VSAN large VMs are they tied to one host or spread out over multiple hosts

Hello, We are looking into replacing our vsphere env as our hardware is reaching end of life.  We had multiple vendors come in and one of options is some kind of hyper-converge system such as vsan. 

One concern is we have about 4 large VMs that have vmdks between 10tb and 16tb. 

How does VSAN place data on the hosts with storage.  Does VSAN keep the entire 16TB vmdk on one host or Disk Group, or does it spread out the data of the VMDK between the Hosts with storage.

Im hoping it spreads it out, my concern would be if we only have lets say 17TB of disk in a host or disk group, and VSAN cant spread out the vmdk data, then that one large vm would only reside on the one host, leaving no storage for other VMs.  So then the host might only be able to run that 1 vm which would be inefficient.

My guess is this is not the case and that VSAN distributes the data around multiple disk groups across hosts. 

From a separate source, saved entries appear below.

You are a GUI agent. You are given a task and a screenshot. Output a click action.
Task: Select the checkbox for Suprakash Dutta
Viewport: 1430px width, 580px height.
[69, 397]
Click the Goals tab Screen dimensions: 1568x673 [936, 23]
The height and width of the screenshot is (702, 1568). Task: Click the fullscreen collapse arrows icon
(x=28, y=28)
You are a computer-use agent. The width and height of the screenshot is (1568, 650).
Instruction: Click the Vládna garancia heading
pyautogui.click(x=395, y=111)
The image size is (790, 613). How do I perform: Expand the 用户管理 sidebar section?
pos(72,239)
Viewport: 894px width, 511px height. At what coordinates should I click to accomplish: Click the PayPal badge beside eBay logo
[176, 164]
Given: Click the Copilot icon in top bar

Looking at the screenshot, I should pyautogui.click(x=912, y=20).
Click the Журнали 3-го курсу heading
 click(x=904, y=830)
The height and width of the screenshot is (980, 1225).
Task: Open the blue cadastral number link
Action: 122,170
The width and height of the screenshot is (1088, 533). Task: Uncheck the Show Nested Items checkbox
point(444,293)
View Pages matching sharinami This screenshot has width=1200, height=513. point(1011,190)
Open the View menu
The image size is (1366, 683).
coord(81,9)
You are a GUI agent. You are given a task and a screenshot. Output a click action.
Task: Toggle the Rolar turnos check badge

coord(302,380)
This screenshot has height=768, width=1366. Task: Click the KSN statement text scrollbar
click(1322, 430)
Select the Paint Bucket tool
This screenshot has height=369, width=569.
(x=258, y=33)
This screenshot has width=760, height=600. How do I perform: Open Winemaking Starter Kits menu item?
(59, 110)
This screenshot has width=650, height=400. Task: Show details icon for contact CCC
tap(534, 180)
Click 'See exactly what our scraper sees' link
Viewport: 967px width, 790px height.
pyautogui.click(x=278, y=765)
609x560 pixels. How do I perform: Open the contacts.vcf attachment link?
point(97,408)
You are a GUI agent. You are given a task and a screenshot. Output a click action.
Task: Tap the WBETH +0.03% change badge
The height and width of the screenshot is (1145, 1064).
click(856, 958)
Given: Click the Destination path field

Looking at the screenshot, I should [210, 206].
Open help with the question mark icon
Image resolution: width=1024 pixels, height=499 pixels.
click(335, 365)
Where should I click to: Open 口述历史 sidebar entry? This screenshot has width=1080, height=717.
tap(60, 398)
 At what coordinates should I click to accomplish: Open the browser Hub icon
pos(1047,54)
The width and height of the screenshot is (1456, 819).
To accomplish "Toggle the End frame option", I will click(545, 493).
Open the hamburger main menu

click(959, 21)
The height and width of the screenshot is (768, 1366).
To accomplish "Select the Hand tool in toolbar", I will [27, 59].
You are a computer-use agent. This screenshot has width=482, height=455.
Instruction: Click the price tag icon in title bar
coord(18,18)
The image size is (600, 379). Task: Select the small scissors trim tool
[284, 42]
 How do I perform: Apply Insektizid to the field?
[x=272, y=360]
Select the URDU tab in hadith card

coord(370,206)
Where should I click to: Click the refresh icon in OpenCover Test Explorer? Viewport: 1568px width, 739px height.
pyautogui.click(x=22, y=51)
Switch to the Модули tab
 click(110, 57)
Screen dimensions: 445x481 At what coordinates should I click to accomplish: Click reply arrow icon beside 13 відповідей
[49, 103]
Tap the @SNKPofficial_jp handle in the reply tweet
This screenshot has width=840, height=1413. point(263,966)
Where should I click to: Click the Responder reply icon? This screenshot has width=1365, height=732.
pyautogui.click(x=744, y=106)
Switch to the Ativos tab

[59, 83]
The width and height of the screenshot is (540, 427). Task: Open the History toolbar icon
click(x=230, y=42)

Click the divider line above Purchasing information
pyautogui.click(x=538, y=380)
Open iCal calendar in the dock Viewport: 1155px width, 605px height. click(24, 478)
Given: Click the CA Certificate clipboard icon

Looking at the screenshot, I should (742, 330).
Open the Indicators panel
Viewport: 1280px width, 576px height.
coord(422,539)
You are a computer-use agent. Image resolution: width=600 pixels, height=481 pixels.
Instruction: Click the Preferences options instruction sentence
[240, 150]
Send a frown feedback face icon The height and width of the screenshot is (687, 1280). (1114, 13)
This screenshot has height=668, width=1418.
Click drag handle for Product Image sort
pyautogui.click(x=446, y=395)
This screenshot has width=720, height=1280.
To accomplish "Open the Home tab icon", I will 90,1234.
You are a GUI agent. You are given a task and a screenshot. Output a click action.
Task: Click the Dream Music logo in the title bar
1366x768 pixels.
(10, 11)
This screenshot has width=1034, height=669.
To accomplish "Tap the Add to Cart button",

Hopefully that made sense. 


0 Kudos
1 Reply
VMware Employee
VMware Employee

Hello Mike,

vSAN can of course split a data-replica (LSOM-Object) across the storage on multiple nodes but the capability to do this depends on the number of nodes in the cluster, their available storage and the FTM applied to the Objects (e.g. RAID1 or RAID5/6).

So, say you had a 5-node cluster with 10TB capacity-tier storage per node and you placed a 15TB vmdk on it with FTT=1,FTM=RAID1 Storage Policy(SP) - this would be placed like so:

15TB replica (7.5TB on node1, 7.5TB on node2) + 15TB replica (7.5TB on node3, 7.5TB on node4) + 16MB witness component (on node5). As you can see, this wouldn't be possible in a 3-node cluster (as it would violate the SP rules to place data-components (or a portion thereof) in the same Fault Domain (node here) as the witness component).

In the same cluster using a FTT=1,FTM=RAID5 SP this 15TB vmdk Object would be a ~19.95TB total usage split over 4 nodes evenly and thus placement is less complex as replicas wouldn't need to be striped across nodes but do bear in mind that RAID5 is only available on All-Flash clusters and has lower performance than RAID1.

One should also bear in mind whether it will be possible to rebuild Objects back to FTT=1 following a permanent node failure as it is not just about free space but where you have this (and what resides there already).

In general I wouldn't advise having Objects that are vastly bigger than each nodes storage capacity unless you have a bigger cluster (e.g. 8+).


0 Kudos